For all the reading, watching, studying and practicing I’ve ever done on muscle growth – the times where I’ve learned the most have been when I’ve made mistakes. Nothing teaches you the right way of doing things like experiencing the wrong way of doing them. Running head first into brick walls might hurt at first but you’ll soon realise not to do it again, if you’re smart.


So in this article, I’m going to tell you about the 3 biggest muscle building mistakes I’ve made in the gym over the years in the hope that you don’t do the same stupid sh*t that I used to.


Muscle Mistake #1: Lifting Too Heavy With No Regard For Technique

OK, I admit it. I was a typical ‘gym bro’ in my early days of training. All I cared about in the gym was how much weight I could move from point A to point B. My thought process was quite simply “more weight = more muscle”. How wrong I was!


I was the guy in the gym doing 1 rep maxes on deadlifts before every session. I wanted more and more weight on the bar and I got pretty strong – but my physique still looked like shit.


Here’s the thing: It’s very important to be strong if you want to develop your physique. But the context should never be lost in translation – we’re trying to build a physique! We’re not explicitly going into the gym with the sole aim of getting strong. So the point of training should be to contract muscle as hard as possible against a resistance in an attempt to break it down. Yes, heavier weights can be a tool to increase that resistance but if you lose sight of the fact you’re simply trying to contract muscle and get sucked into the throwing weights around way of thinking, you’ve lost the game before it’s even kicked off.


Muscle Mistake #2: Lifting Too Light With No Regard For Intensity

Paradoxically, once I’d realised that the 1 rep maxes weren’t getting me bigger my training swung back too far the other way. I became obsessed with technique, the ‘stretch and squeeze’ mentality and while my form, movement patterns and capacity to contract muscle was absolutely spot on, I wasn’t lifting heavy enough weights to really make an impact on the way I looked. Sure I made some progress, but it wasn’t anywhere near what I would have liked.


Although in my gym bro days I trained with the intelligence of a sea lion with dementia at least I had some intensity. I’d leave the gym knowing I gave absolutely everything. When I started implementing some intelligence to my training I lost that intensity and it’s probably the biggest mistake I’ve ever made. I got weaker and without a doubt wasted hundreds of hours in the gym.


As annoying as this is, it taught me valuable lessons. From the years of studying exercise science I now have an incredible understanding of how the body works and how we should move when we’re in the gym. But the many months I spent lifting like what can only be described as a f*cking wet wipe taught me the value of intensity in your training.


The take home here for you is to always lift as heavy as you can for the rep range you’re trying to achieve, but lift intelligently. Don’t throw weights around like a mindless monkey trying to attract a mate, and don’t be a form Nazi trying to perfect things that don’t need perfecting. Train hard, and train smart.

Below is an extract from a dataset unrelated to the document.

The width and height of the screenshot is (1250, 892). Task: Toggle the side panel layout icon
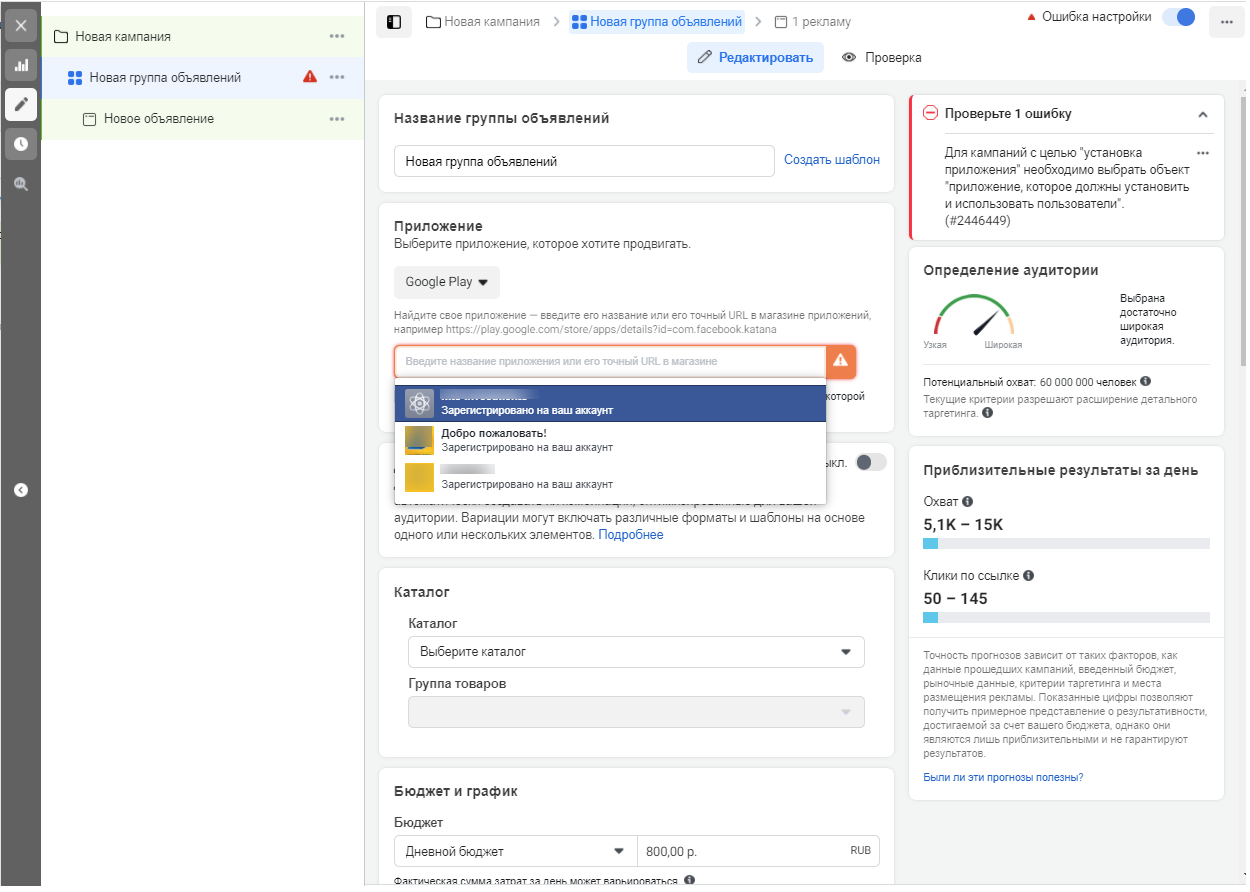click(394, 21)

Muscle Mistake #3: Having a Big Ego 

It’s taken me far too long to learn from most of my past mistakes. The reason being – I was too stubborn to admit that I was wrong in the first place.

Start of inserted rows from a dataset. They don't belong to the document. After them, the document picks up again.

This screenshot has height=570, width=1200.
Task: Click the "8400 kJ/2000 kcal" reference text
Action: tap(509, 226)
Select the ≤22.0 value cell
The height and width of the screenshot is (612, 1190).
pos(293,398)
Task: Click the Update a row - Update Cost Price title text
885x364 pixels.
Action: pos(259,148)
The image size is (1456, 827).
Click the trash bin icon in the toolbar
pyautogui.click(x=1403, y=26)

Many people tried to tell me where I was going wrong in my muscle building efforts but being a bloke obviously I didn’t listen, because I always knew better.


So most of my mistakes have been learned the hard way – by failing. This is an awful way to learn you’re wrong as it’s a massive slap in the face from reality, as one of my previous clients called it, a ‘metaphorical frying pan to the face’. It sucks.


I don’t want you to waste any more time in the gym doing dumb sh*t that doesn’t work. So do yourself a favour and drop the ego. Realise that actually, you don’t know everything. Take some time to study, learn, ask questions. Remember that success leaves clues, and the people you look up to because of their physiques likely share a similar set of characteristics when it comes to training. Two of them, as outlined above, will likely be intensity and technique.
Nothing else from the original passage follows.